Before opening a WebSocket, you obtain an access token and create a session.
## Obtain an access token
Exchange your connector token for a short-lived JWT access token.
**`POST /api/v1/access-token`**
### Headers
| Header | Required | Description |
| -------------- | -------- | ------------------------------------------------------------------------------------------------------------------------------------------------------- |
| `X-Token` | Yes | Your connector token (provided by PolyAI) |
| `X-Host` | Yes | The domain or app namespace you registered when generating the token (e.g. `https://www.yourcompany.com` or `com.yourcompany.app`). Must match exactly. |
| `Content-Type` | Yes | `application/json` |
### Request body
```json theme={"theme":{"light":"github-light","dark":"github-dark"}}
{}
```
### Response — `200 OK`
```json theme={"theme":{"light":"github-light","dark":"github-dark"}}
{
"access_token": "eyJhbGc...",
"expires_in": 86400,
"token_type": "Bearer"
}
```
| Field | Type | Description |
| -------------- | ------- | -------------------------------------- |
| `access_token` | string | JWT to use for all subsequent requests |
| `expires_in` | integer | Seconds until the token expires |
| `token_type` | string | Always `"Bearer"` |
Use this token in two places:
* As a `Bearer` token in the `Authorization` header for [Create session](#create-session)
* As the `access_token` query parameter when [connecting the WebSocket](/api-reference/messaging/websocket)
Treat the access token as sensitive. Do not log it, store it in `localStorage`, or expose it to third-party scripts. Always connect over `wss://` (TLS).
## Create session
A session represents one conversation. Create a session before opening a WebSocket.

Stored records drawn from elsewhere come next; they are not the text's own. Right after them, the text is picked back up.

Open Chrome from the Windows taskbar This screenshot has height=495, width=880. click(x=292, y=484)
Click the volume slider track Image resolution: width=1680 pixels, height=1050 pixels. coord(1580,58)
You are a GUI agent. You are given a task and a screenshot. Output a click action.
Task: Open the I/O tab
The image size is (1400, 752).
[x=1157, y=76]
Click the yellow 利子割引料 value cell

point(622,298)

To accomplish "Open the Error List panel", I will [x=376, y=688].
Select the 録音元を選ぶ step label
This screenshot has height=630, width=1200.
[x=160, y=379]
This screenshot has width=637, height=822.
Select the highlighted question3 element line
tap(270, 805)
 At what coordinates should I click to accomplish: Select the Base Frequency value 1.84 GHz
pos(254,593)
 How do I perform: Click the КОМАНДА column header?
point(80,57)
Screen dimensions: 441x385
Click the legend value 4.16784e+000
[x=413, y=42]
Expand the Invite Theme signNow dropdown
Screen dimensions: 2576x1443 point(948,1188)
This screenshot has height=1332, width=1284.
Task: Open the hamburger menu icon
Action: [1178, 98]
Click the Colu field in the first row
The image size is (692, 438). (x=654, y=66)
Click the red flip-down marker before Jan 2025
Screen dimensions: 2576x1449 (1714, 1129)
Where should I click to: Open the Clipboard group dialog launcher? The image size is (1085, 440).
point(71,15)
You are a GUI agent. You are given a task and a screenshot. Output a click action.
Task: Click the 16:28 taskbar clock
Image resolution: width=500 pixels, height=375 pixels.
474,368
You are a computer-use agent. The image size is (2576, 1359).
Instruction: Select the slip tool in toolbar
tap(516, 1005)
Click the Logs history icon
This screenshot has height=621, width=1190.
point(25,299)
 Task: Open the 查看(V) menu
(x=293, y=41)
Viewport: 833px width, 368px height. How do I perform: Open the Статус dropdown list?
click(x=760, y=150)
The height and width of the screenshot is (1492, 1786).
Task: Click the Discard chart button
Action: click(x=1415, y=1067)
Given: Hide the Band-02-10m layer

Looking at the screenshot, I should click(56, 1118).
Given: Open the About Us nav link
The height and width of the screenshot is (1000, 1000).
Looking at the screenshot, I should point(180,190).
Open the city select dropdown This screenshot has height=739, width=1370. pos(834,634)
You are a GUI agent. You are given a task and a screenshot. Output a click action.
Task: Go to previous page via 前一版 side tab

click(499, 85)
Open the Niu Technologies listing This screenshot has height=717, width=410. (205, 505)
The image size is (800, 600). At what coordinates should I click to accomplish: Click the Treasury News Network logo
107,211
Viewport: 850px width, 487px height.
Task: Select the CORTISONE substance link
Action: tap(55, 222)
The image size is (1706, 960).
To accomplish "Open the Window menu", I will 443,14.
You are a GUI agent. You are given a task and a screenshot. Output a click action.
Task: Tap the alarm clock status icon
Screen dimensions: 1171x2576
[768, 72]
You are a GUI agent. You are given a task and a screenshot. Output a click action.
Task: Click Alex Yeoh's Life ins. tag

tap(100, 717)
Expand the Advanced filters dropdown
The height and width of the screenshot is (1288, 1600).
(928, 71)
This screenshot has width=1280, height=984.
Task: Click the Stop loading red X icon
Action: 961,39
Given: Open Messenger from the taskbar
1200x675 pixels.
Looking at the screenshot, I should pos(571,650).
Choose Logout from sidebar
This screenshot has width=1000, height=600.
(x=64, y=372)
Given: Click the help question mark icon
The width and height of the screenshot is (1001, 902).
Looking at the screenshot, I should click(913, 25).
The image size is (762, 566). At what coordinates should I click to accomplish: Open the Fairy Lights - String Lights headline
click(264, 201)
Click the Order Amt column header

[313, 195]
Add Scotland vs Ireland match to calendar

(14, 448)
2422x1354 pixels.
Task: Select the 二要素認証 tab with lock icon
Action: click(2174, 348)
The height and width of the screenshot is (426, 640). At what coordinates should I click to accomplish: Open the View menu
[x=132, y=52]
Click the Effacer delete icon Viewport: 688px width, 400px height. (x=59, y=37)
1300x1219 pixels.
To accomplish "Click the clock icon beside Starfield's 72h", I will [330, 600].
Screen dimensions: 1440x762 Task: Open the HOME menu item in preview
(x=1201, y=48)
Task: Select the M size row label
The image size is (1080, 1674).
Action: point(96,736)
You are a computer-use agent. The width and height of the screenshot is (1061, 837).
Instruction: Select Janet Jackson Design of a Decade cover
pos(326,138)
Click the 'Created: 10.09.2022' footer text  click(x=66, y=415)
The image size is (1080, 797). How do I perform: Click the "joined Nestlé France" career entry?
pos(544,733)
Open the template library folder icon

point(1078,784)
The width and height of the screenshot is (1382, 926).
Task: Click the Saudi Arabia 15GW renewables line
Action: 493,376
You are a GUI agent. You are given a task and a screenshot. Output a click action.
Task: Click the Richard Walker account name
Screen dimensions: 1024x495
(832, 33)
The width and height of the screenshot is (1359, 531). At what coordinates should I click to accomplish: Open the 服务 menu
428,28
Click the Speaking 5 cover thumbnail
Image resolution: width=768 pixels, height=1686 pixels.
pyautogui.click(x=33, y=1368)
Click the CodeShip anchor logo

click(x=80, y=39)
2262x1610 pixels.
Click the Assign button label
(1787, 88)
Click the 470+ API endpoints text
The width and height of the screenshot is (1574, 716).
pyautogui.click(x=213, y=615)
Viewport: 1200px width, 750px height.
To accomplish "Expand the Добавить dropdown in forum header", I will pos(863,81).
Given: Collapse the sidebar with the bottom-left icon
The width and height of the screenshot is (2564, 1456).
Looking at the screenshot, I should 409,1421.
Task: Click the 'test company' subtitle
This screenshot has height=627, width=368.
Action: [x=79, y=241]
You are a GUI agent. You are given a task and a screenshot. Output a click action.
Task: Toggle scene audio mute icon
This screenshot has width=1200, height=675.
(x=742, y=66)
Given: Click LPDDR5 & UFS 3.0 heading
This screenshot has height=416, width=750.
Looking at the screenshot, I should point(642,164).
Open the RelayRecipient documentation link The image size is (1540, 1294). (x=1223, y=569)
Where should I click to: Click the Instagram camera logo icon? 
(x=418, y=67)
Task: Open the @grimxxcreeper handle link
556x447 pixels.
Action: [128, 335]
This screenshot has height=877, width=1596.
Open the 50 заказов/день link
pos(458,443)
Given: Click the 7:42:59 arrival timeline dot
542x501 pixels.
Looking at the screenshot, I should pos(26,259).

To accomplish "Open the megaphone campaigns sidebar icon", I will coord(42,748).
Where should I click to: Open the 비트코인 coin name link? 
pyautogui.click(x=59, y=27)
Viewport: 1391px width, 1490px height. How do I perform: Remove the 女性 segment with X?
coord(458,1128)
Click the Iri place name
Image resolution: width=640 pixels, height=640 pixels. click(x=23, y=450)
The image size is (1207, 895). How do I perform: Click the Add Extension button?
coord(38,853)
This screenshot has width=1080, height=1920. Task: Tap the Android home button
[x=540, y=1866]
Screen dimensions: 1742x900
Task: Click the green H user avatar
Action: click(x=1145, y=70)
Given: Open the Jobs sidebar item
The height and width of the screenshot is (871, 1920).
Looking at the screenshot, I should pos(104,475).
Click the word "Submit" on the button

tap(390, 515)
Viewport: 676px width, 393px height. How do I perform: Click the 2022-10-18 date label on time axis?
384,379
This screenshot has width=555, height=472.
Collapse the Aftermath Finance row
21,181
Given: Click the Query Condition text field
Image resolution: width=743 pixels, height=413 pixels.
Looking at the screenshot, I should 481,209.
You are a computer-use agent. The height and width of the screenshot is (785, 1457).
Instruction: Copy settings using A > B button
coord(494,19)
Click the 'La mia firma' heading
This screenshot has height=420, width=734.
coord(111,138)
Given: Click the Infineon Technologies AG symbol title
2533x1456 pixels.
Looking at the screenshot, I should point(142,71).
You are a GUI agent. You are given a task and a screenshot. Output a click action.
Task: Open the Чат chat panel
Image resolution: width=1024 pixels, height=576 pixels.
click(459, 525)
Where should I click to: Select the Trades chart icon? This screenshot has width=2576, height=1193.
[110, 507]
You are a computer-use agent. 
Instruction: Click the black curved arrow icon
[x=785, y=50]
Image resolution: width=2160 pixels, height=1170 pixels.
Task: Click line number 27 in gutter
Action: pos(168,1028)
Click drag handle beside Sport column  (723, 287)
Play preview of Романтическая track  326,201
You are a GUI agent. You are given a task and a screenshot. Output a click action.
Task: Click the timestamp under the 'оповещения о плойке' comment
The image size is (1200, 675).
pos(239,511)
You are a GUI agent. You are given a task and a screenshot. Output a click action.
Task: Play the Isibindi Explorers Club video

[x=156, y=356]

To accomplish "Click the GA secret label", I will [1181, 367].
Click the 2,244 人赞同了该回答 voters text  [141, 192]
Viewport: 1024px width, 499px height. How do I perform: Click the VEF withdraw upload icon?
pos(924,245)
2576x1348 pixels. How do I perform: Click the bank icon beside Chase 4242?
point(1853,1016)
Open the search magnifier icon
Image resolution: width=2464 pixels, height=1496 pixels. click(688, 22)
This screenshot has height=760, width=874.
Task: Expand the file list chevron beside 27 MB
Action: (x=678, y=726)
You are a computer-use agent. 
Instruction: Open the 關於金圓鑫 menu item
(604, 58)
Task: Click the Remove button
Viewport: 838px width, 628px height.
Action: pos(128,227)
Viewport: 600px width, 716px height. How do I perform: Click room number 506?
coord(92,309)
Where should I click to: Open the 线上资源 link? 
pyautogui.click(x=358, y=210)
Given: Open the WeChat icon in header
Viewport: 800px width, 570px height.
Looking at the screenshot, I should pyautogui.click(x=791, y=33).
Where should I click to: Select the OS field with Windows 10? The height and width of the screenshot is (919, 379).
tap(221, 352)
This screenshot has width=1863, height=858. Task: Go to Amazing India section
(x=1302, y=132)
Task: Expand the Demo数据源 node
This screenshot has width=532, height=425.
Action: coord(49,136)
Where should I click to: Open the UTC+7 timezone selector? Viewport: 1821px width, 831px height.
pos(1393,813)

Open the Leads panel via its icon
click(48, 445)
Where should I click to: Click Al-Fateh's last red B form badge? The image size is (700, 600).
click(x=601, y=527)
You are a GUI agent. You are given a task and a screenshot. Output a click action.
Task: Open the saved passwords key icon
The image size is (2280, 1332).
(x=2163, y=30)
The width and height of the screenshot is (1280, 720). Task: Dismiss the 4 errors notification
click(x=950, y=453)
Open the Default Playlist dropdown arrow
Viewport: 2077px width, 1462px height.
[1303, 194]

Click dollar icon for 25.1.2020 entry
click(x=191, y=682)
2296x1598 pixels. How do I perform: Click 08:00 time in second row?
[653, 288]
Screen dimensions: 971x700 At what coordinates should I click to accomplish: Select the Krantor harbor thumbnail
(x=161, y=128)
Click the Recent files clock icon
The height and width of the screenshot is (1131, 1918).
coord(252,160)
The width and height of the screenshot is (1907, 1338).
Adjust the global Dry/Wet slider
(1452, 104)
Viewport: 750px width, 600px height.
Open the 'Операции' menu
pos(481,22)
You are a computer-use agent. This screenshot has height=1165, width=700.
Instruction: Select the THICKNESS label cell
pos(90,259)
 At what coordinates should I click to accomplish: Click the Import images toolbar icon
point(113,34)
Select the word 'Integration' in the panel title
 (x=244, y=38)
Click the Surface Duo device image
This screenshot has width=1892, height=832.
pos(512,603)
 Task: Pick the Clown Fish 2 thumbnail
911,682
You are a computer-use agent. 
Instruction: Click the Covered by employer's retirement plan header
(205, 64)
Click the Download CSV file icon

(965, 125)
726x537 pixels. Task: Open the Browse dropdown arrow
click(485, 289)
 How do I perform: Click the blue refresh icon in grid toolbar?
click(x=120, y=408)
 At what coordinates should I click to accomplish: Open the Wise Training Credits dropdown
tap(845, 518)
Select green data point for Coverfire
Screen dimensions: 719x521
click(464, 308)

**`POST /api/v1/sessions`**
### Headers
| Header | Required | Description |
| --------------- | -------- | ---------------------------------------------- |
| `Authorization` | Yes | `Bearer ` from the previous step |
| `Content-Type` | Yes | `application/json` |
| `User-Agent` | No | The browser or device user agent |
### Request body (optional)
```json theme={"theme":{"light":"github-light","dark":"github-dark"}}
{
"platform": "web",
"streaming_enabled": true
}
```
| Field | Type | Default | Description |
| ------------------- | ------- | ------- | ----------------------------------------------------------------------------------------------------------------------------------------------------------------------------------------------------------------------------------------------------------------------------------------------------------------------------------- |
| `streaming_enabled` | boolean | `false` | When `true`, agent responses arrive as a series of incremental chunks. When `false`, each response arrives as a single complete message. See [Streaming](/api-reference/messaging/streaming). |
| `platform` | string | `web` | One of `web`, `ios`, `android`, `ios-web`, `android-web`, or `custom`. Use `ios` / `android` from native SDKs that post to this endpoint directly. The webchat script reports `web`, `ios-web`, or `android-web` automatically based on its `data-platform` attribute — you don't need to set this field when embedding the script. |
The request body is optional — if omitted, `streaming_enabled` defaults to `false`.
### Response — `200 OK`
```json theme={"theme":{"light":"github-light","dark":"github-dark"}}
{
"session_id": "a1b2c3d4-e5f6-7890-abcd-ef1234567890"
}
```
Keep the `session_id` — you need it to open the WebSocket and to reconnect if the connection drops.
Sessions expire after roughly 10 minutes of inactivity. After expiry, create a new session — you cannot resume an expired session.